Trecho selecionado:
☆ ☆ ☆ ☆ ☆
Quando cheguei perto de ti, postumamente, abaixei a cabeça e só enxerguei a falta do teu nome na minha vida até então. Não te enxerguei na página do livro e nem nas páginas das minhas vivências. Faltaste. Pouco te vi nos meus dias. Aparecia mais nas ausências que ao meu lado, fisicamente. Eu sabia de ti, te sentia

correndo dentro de mim, mas não me chamavam com nenhum parentesco a ti e tu te ausentavas disso também. Olhava-me, às vezes, e aposto que te reconhecias em mim… e podia ler algo no teu olhar – que era estranho e familiar. Mas seguias sem dar-me teu nome ou dizer-me que éramos, sim, do mesmo tronco. Entendo que a guerra que participastes, de fato, não foi teu único grande conflito. Com o fim da segunda grande revolução mundial, abandonaste as armas e talvez por isso não soubesse mais lutar pelo que era justo: e muito menos lutar por mim. Faltaste! Afinal, a pátria tem um bom tanto de paternidade, de defesa, de pertencimento. Lutaste tanto por tua pátria mãe que esgotaram-te as forças de lutares pelo que de ti descendeu. Sinto tua falta hoje em dia, de tudo que deixamos de viver. Tua arma – minha herança concreta agora – tomara me ensine a lutar pelos meus… Nunca fui a uma guerra, mas me pego cansado de lutas… Enfrentei a maior das batalhas: que é a de viver a vida lutando para ter a mim mesmo.
☆ ☆ ☆ ☆ ☆
Os dados:
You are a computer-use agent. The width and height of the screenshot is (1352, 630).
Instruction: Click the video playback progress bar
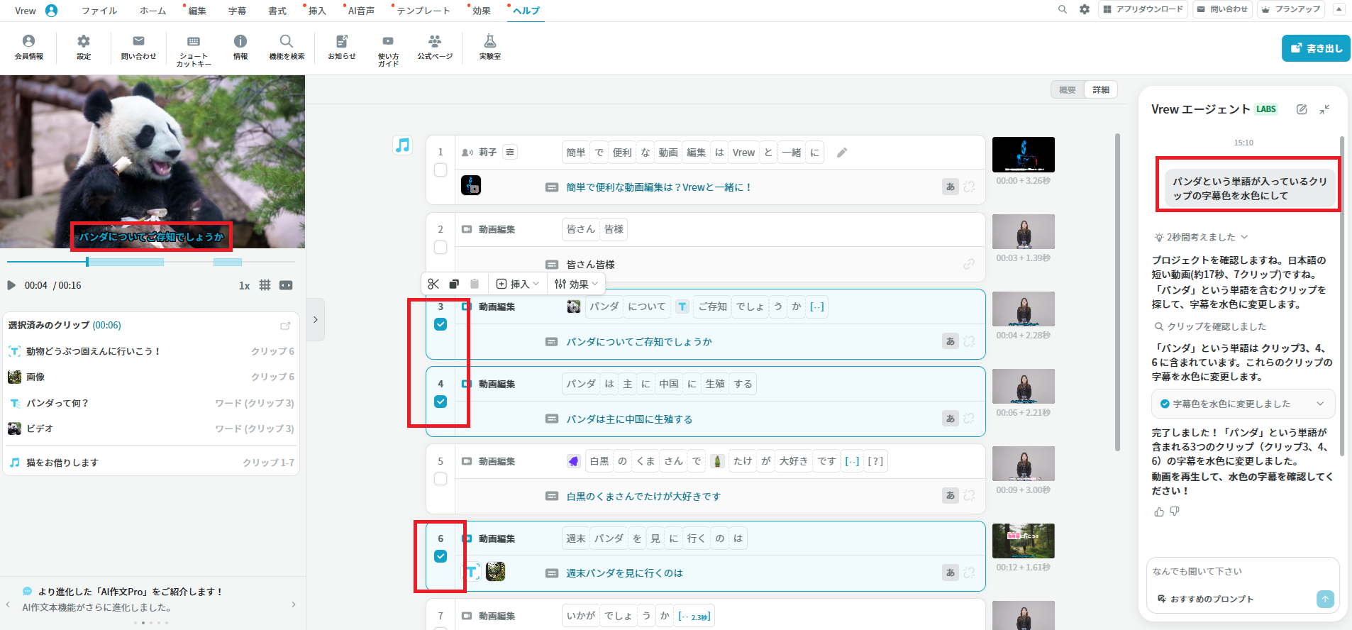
☆ ☆ ☆ ☆ ☆
Instrução da tarefa:
Responda com base no trecho:
(a) Em que dois lugares, segundo o início do trecho, a pessoa a quem o texto se dirige não foi vista?
(b) O que essa pessoa abandonou com o fim da segunda grande revolução mundial?
(c) O que o trecho chama de "minha herança concreta agora"?

Resposta:
(a) Na página do livro e nas páginas das vivências de quem narra.
(b) As armas.
(c) A arma dessa pessoa.